RDF: Choosing Bin WidthsΒΆ

The freud.density module is intended to compute a variety of quantities that relate spatial distributions of particles with other particles. This example demonstrates the calculation of the radial distribution function \(g(r)\) using different bin sizes.

import numpy as np
import freud
import util
import matplotlib.pyplot as plt
# Define some helper plotting functions.
def plot_lattice(box, points, colors=None):
    """Helper function for plotting points on a lattice."""
    fig, ax = plt.subplots(1, 1, figsize=(9, 6))
    box_points = util.box_2d_to_points(box)
    ax.plot(box_points[:, 0], box_points[:, 1], color='k')

    if colors is not None:
        p = ax.scatter(points[:, 0], points[:, 1], c=colors, cmap='plasma')
        ax.scatter(points[:, 0], points[:, 1])
    return fig, ax

def plot_rdf(box, points, prop, rmax=3, drs=[0.15, 0.04, 0.001]):
    """Helper function for plotting RDFs."""
    fig, axes = plt.subplots(1, len(drs), figsize=(16, 3))
    for i, dr in enumerate(drs):
        rdf = freud.density.RDF(rmax, dr)
        rdf.compute(box, points)
        axes[i].plot(rdf.R, getattr(rdf, prop))
        axes[i].set_title("Bin width: {:.3f}".format(dr), fontsize=16)
    return fig, ax

To start, we construct and visualize a set of points sitting on a simple square lattice.

box, points = util.make_square(5, 5)
fig, ax = plot_lattice(box, points)

If we try to compute the RDF directly from this, we will get something rather uninteresting since we have a perfect crystal. Indeed, we will observe that as we bin more and more finely, we approach the true behavior of the RDF for perfect crystals, which is a simple delta function.

fig, ax = plot_rdf(box, points, 'RDF')

In these RDFs, we see two sharply defined peaks, with the first corresponding to the nearest neighbors on the lattice (which are all at a distance 2 from each other), and the second, smaller peak caused by the particles on the diagonal (which sit at distance \(\sqrt{2^2+2^2} \approx 2.83\).

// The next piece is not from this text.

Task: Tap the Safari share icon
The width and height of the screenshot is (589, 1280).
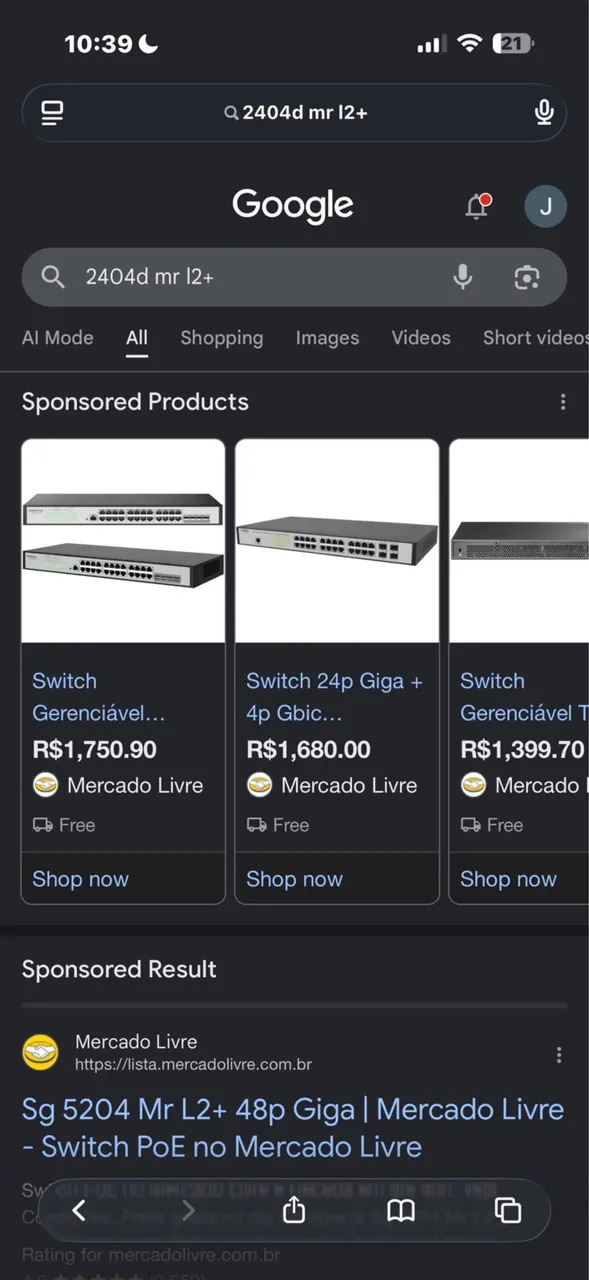Action: (x=294, y=1210)
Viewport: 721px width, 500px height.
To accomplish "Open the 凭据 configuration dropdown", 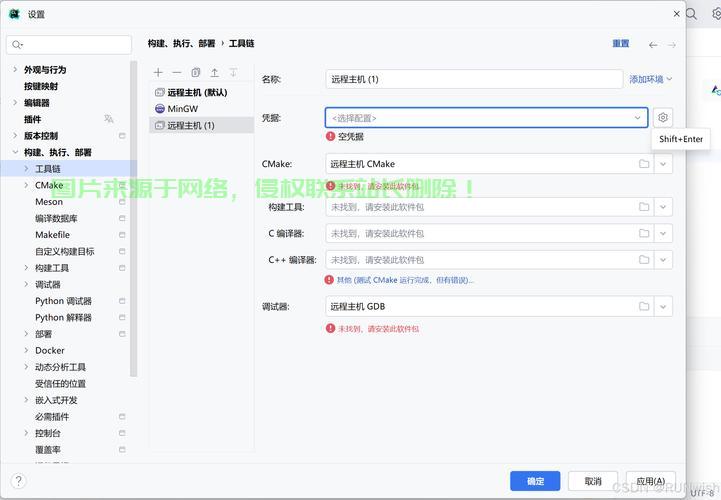I will pos(637,118).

However, in more realistic systems, we expect that the lattice will not be perfectly formed. In this case, the RDF will exhibit more features. To demonstrate this fact, we reconstruct the square lattice of points from above, but we now introduce some noise into the system.

box, points = util.make_square(10, 10, noise=0.15)
fig, ax = plot_lattice(box, box.wrap(points), np.linalg.norm(points-np.round(points), axis=1))
ax.set_title("Colored by distance from lattice sites", fontsize=16);
fig, ax = plot_rdf(box, points, 'RDF')

In this RDF, we see the same rough features as we saw with the perfect lattice. However, the signal is much noisier, and in fact we see that increasing the number of bins essentially leads to overfitting of the data. As a result, we have to be careful with how we choose to bin our data when constructing the RDF object.

An alternative route for avoiding this problem can be using the cumulative RDF instead. The relationship between the cumulative RDF and the RDF is akin to that between a cumulative density and a probability density function, providing a measure of the total density of particles experienced up to some distance rather than the value at that distance. Just as a CDF can help avoid certain mistakes common to plotting a PDF, plotting the cumulative RDF may be helpful in some cases. Here, we see that decreasing the bin size slightly alters the features of the plot, but only in very minor way (i.e. decreasing the smoothness of the line due to small jitters).

fig, ax = plot_rdf(box, points, 'n_r')